How to capture SIP packets

Posted on April 10, 2014

If you’ve worked on implementing a sufficiently complex VoIP system, you know that sometimes things can get a little weird. Calls that will drop after a few seconds or one way audio when calling certain numbers. Troubleshooting these issues can be maddening at times; your config files all look spot on, but for some reason things just aren’t working like they should. This article goes over one tool that needs to be in your arsenal to get to the bottom of these bugs and keep your calls flowing free.

SIP-packet-Capture

Nearly every system has logging available, configurable to varying degrees of verbosity. These are a good resource for troubleshooting information and seeing what is going on behind the scenes in your system, but at times can be confusing or misleading. For example, what if the logs are just not showing any call data at all? What if the logs show some call data, but you’re connecting to an error recording you’ve never heard before? This is when you need to deploy the one tool in your VoIP bug-busting arsenal that can show you what is really going on, the Packet Capture.

Packet captures do just that, they capture the raw packets that are sent to and from your system. Everything sent over the internet is packets, little bite-sized chunks of data which are flung around the globe to be processed and stitched back together once arriving at their ultimate destination. Your VoIP calls are controlled by tiny SIP packets communicating between end points, setting up the parameters of the call and defining the media stream which will contain the audio of your phone conversation. By capturing these packets you can see behind the behind the scenes, and see how the metaphorical VoIP sausage is made.

Now first off, how to get those packets.

Any VoIP system worth its salt is going to have some form of packet capture available, although it may vary between system type. On systems running on top of Linux (FreePBX, Asterisk, FreeSWITCH, etc.), the simplest method is using the tcpdump command line utility. So to use this, you will first and foremost need direct command line access to your phone system, either via SSH or a keyboard and monitor plugged right in there. Once in, you can run the following command to start the capture running:

tcpdump -s 3000 -w ~/capture-file.pcap port 5060 or portrange 10000-35000

screenshot of console output:

Screenshot 2014-03-31 11.10.36

If your system complains about permissions, add “sudo” on the front to run the command with root permissions. Running this will grab packets on the default SIP signaling port 5060, as well as from the common media ports in the specified port range and write the resulting file to your current user’s home directory (~/). After starting this capture, place a call.

At this point, you won’t see anything, but tcpdump is there, quietly listening to those packets and writing them to the specified file. After your call is done, you can close the capture with Control-C.

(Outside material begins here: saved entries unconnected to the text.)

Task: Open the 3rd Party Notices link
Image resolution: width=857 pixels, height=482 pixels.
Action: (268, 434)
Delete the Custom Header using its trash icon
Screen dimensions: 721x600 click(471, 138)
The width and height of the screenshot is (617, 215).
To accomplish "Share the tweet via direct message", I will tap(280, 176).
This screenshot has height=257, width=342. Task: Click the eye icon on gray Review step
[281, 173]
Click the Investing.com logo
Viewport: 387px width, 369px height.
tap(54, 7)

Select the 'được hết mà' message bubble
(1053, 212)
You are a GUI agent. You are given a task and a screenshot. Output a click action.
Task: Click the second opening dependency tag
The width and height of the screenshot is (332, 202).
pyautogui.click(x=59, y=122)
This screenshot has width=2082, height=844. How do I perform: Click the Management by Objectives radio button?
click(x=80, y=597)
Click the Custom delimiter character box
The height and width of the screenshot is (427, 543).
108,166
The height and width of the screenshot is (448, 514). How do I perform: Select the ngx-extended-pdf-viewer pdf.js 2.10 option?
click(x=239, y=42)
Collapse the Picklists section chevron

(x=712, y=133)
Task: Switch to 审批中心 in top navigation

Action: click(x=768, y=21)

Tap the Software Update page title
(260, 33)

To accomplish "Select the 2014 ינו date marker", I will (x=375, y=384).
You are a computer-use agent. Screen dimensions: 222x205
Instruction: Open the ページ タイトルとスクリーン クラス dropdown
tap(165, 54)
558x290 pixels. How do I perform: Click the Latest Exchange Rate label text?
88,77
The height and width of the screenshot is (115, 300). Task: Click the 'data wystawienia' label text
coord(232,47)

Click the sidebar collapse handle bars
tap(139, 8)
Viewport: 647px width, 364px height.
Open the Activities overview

Now equipped with this capture, you can dive into the nittiest of gritties of the raw SIP signaling and RTP data for your call. There are a few different options out there for reading packet capture files, but the grand daddy of them all is Wireshark. A wireshark tutorial would be a whole other ball game, and will probably come in a future post. But if you want to view your call in Wireshark, the best place to start is opening the Telephony menu, and select VoIP Calls. Then you can select your call in the VoIP Call menu and click the Flow button. This will give you an overview of the call flow, showing SIP signaling between User Agents.

Wireshark screenshot:

wireshark-screenshot

Captures matter, because they are the actual SIP packets. This is the universal language of SIP. While individual systems will have their own particular log output, the SIP always tells the true tale. As support engineers, we breathe SIP, and while I may not know the ins-and-outs of the SmallComp SIP Gulper 2600, if I see that system giving a 404 response to an inbound call, I’ve got a pretty good hunch that the Gulper is not provisioned with the number being requested.

If you can learn to read captures, you will have a huge advantage when tackling new problems related to your VoIP. Sometimes phone issues can be transient and hard to duplicate, getting a capture of that occasional issue can allow you to dive deep into the possible causes and root out the source of the issue much easier.